本文抜粋:
┌──

説明

カードスタッカ装置

【課題】カードのスタッカ部の構成を簡素にして小型化を可能とする。
【解決手段】スタッカ部17に積層して収容された多数のカードCを圧縮ばね15で下方に付勢して、最下方のカードCを搬送駆動ローラ20に圧接させ、その最下方のカードCの前端部の下方にカード導入部18を設け、カード導入部18の前に、搬送ニップ部35Aが最下方のカードCよりも下方にオフセットされた第2ローラユニット35を配する。第2ローラユニット35からカード導入部18に挿入されるカードCを最下方のカードCに対して斜め上方に挿入されるようにし、スタッカ部17の収容カードを上昇させることなくカードCを取り込んで収容する。

【発明の詳細な説明】
【技術分野】
【0001】
本発明は、複数のカードを積層して収容するとともに、それらカードを発行し、さらにカードを回収して再び収容するといった動作を繰り返す機能を備えたカードスタッカ装置に関する。
【背景技術】
【0002】
例えば、駐車場のゲートに設けられる駐車券発行/回収機はこの種のカードスタッカ装置が好適に採用されており、従来より種々のものが提供されている。例えば特許文献1に記載のカード発行回収装置は、多数のカードを水平な状態で積層して収容するスタッカ部の最下方からカードを1枚ずつ発行し、また、挿入されたカードをスタッカ部の最下方に収容するもので、カードを、1つのカード挿入/排出口から回収したり発行したりする構造となっている。
【0003】
【特許文献1】特開平10−203739号公報
【発明の開示】
【発明が解決しようとする課題】
【0004】
上記文献に記載の装置においては、カード搬送経路がカードの発行時と回収時で共通であり、カードの発行/回収を1つのカードの出入り口で行えることから、装置構成が簡略化できるとされている。ところがこの装置にあっては、カード回収時には、収容カードを上昇させ、その下方に空いた空間にカードを取り込んで収容させている。このような構成では、収容カードを昇降させる機構が必要であり、また、収容カードの移動分の高さが必要となってカードの収容枚数以上の高さが装置に必要となる。これらの結果、カード搬送経路の簡略化はなされたとしても、全体としては装置構成が簡素になったとは言い難く、また、装置の小型化にも不利な面がある。

└──

設問:
1. カードスタッカ装置の説明文で、特許文献1として挙げられている公報は何か。
2. カードスタッカ装置の説明文を、最後の文の後から書き継いでください。
この後の資料は、カードスタッカ装置の説明文とは別の出典から取ったものである。

収集データ:
┌──

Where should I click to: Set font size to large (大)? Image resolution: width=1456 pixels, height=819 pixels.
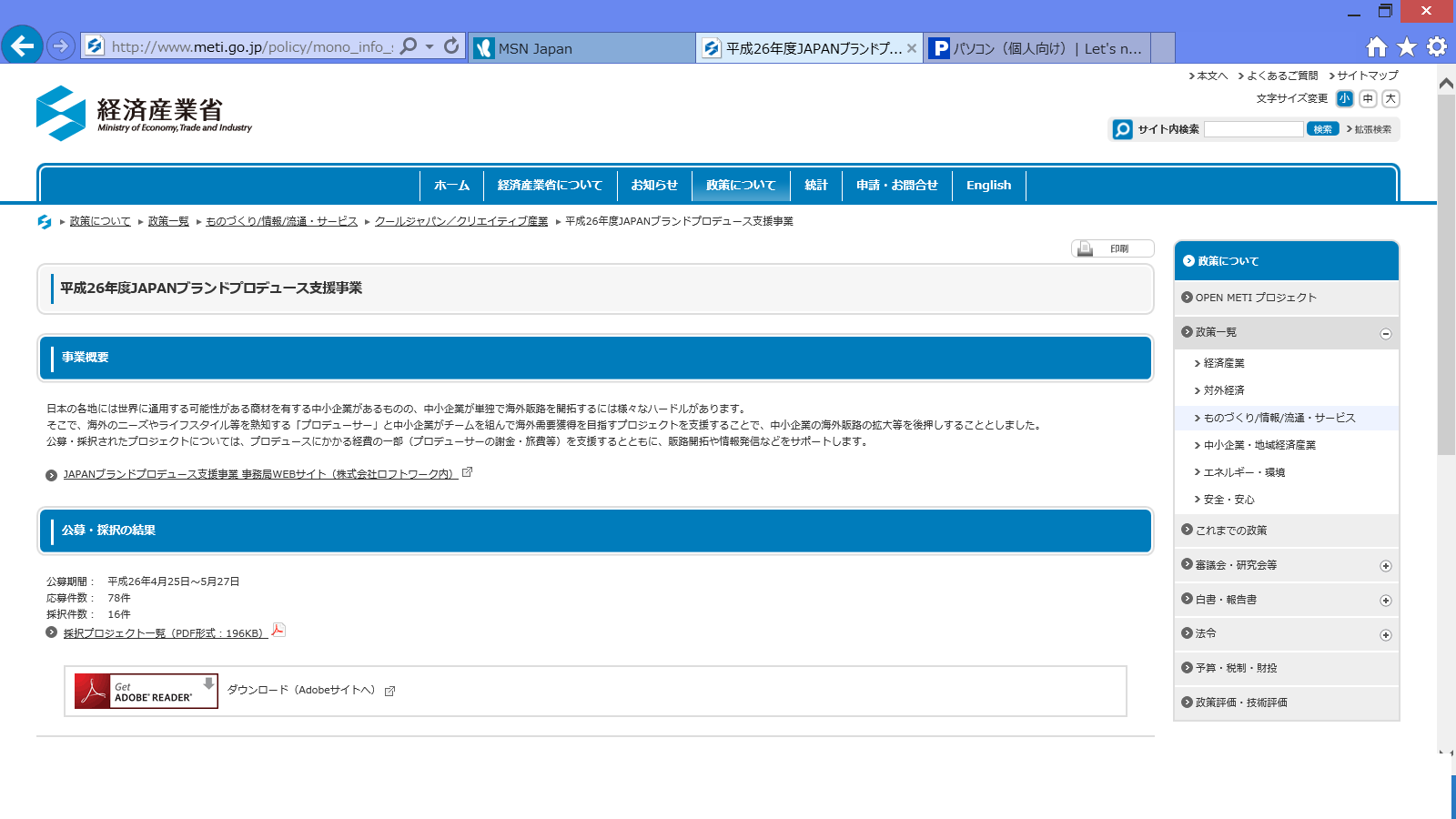coord(1390,98)
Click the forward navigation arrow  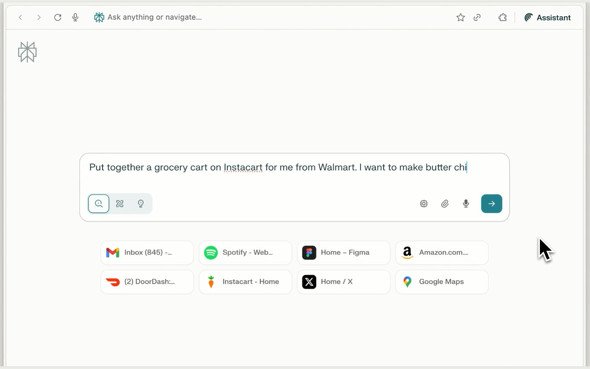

└──

解答:
1. 特開平10−203739号公報

2.
【0005】
よって本発明は、多数のカードを収容し、また発行も行う機能を有するカードスタッカ装置において、カードのスタッカ部の構成を簡素にでき、これに伴って小型化も可能なカードスタッカ装置を提供することを目的としている。
【課題を解決するための手段】
【0006】
本発明は、複数のカードが積層状態で収容されるスタッカ部と、このスタッカ部に通じるカード導入部と、このカード導入部近傍に設けられ、スタッカ部に対してカードを挿入したり、スタッカ部からカードを排出したりするカード挿入/排出ローラ手段と、スタッカ部に収容される複数のカードのうちの、積層方向一端側のカードに圧接可能とされ、圧接しているカードをカード導入部に向けて送り出し、また、カード導入部から挿入されてくるカードを、積層方向一端側にあるカードと自身との間に挟みながら、スタッカ部に取り込んで収容するカード搬送ローラ手段とを備え、カード挿入/排出ローラ手段の搬送ニップ部は、スタッカ部における積層方向一端側のカードに対して、スタッカ部でのカード積層方向における一端側の方向にオフセットされており、カード挿入/排出ローラ手段から挿入されるカードは、積層方向一端側のカードに対して斜めに挿入されることを特徴とする。
【0007】
本発明によれば、1枚のカードが、カード挿入/排出ローラ手段によってカード導入部から装置内部に導入され、そのカードは、カード搬送ローラ手段とスタッカ部に収容されているカードとの間に導かれて両者に挟まれ、該ローラ手段の駆動力によってスタッカ部に収容される。このように回収されて保管されたカードは、カード搬送ローラ手段が圧接する新たな積層方向一端側のカードとなる。次に、スタッカ部に保管されているカードは、カード搬送ローラ手段の逆動作によってカード導入部に向けて送り出され、これを受けたカード挿入/排出ローラ手段によって排出、発行される。カード搬送ローラ手段は、カードを回収して保管し、また、カードを排出して発行するという動作をともに行う。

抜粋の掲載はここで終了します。